Teddy Roosevelt and his family immediately departed for Buffalo. When they reached the nearest train station at North Creek, at 5:22 AM on September 14, he received another telegram informing him that McKinley had died a few hours earlier. Roosevelt arrived in Buffalo that afternoon, and was sworn in there as President at 3:30 pm by U.S. District Judge John R. Hazel at the Ansley Wilcox House.
The first time President Roosevelt rode in an automobile was on August 22, 1902 when his ‘motorcade’ paraded through Hartford, Connecticut.
President Roosevelt chose this ‘ride’ as a very public event while on a swing through New England ahead of the 1902 mid-term elections.
This became the first presidential motorcade in the history of the United States.
His protection detail rode bicycles alongside the car.
The automobile in which President Roosevelt rode was a Columbia Electric Victoria Phaeton, also built in Hartford.

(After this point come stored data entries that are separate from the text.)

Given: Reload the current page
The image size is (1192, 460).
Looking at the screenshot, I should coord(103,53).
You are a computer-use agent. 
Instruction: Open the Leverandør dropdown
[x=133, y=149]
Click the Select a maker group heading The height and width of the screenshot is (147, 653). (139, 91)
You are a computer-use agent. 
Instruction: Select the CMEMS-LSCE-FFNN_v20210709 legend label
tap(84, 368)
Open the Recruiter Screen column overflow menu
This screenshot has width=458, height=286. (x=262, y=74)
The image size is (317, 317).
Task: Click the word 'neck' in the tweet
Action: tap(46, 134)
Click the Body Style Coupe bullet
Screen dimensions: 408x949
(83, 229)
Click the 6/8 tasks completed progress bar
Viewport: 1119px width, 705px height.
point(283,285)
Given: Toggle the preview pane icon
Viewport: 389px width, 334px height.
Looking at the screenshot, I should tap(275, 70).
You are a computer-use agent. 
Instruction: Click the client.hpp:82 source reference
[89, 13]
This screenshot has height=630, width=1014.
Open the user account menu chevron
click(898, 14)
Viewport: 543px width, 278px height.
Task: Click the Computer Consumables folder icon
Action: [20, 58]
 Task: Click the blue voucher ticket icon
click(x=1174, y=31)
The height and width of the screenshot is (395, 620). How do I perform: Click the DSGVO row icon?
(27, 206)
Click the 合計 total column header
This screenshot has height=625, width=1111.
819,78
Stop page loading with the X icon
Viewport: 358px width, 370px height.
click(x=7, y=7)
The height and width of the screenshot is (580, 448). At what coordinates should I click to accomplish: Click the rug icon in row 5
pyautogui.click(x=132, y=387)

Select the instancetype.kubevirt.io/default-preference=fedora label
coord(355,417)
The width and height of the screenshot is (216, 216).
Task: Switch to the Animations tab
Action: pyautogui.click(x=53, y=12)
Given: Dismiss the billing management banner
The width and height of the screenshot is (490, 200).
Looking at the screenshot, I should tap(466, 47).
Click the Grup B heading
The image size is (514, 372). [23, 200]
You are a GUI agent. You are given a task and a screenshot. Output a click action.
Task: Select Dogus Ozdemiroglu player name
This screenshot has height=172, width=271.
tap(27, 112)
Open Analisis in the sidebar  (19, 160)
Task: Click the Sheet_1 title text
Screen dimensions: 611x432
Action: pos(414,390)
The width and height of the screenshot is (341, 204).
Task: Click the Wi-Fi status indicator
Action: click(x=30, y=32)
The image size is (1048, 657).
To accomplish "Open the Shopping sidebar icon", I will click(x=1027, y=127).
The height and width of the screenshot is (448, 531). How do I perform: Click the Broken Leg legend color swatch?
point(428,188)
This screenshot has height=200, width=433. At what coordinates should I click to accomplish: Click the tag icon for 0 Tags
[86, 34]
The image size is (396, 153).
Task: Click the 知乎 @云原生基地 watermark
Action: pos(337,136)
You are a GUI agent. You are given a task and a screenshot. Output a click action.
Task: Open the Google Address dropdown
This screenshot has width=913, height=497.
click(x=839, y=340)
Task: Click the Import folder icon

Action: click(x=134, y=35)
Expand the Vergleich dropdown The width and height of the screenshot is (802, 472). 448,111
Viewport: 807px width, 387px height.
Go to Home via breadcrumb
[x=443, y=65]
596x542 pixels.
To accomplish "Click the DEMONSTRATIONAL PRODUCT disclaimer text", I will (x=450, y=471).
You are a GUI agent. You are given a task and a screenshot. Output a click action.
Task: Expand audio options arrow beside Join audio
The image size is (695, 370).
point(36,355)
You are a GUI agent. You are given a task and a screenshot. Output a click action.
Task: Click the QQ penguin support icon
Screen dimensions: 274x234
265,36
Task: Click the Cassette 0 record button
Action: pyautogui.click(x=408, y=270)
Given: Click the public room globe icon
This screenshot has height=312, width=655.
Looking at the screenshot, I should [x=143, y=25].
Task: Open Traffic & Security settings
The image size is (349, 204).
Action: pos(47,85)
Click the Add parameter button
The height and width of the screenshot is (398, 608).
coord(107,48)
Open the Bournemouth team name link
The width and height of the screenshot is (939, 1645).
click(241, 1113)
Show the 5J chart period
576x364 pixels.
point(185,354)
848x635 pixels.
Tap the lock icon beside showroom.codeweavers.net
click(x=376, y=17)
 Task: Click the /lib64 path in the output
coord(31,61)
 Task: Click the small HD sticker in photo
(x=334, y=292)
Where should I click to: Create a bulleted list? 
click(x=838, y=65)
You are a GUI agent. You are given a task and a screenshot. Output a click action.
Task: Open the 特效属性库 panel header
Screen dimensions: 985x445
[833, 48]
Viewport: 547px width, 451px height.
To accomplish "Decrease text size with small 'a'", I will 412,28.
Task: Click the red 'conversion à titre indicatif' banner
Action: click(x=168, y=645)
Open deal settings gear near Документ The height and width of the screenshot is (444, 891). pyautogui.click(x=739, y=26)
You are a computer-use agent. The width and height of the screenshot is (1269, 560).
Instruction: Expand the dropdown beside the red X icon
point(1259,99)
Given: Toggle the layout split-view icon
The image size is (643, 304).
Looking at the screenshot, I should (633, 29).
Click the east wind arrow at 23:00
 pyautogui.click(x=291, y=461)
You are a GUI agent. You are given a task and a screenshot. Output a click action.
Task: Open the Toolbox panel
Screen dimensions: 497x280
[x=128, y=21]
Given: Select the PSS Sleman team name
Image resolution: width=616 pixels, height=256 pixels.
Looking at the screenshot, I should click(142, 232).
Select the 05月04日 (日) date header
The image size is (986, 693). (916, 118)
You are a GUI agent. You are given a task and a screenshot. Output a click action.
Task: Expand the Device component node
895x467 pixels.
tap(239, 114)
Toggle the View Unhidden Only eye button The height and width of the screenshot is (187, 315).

At this early stage in the auto industry’s development, about half of America’s automobiles were electric, with most of the rest running on steam and a small fraction being internal-combustion.
(President McKinley’s first car ride, back in 1899, had been in a steam-driven Locomobile piloted by its inventor, F. O. Stanley, in Washington, D.C.)
Like other early Columbia automobile models, the Victoria Phaeton had an external box for the driver, in this case in the rear overlooking the passengers — a holdover from the days of horse-drawn carriages. It was propelled by two rear electric motors, using power stored in 20 two-volt Exide lead-acid batteries. Together the batteries weighed about 800 pounds, roughly 40 percent of the vehicle’s total weight. They were placed above the front and rear axles.
The tires were solid rubber, and the chauffeur had a choice of four speeds, topping out at a blistering 13 mph, though in this case the car probably crawled along at the minimum 4 mph.
This mode car sold for $3,000 new, about five times the average annual wage of an American citizen.
Soon, the use of cars would be routine for Presidents and Presidential Motorcades.
In 1907, the Secret Service bought a pair of White steam cars to carry visitors between the Oyster Bay train station and the President’s house at Sagamore Hill.
In 1909, President William Howard Taft rode a Pierce-Arrow to and from his inaugural ball. From then on, automobiles have become a staple of presidential appearances.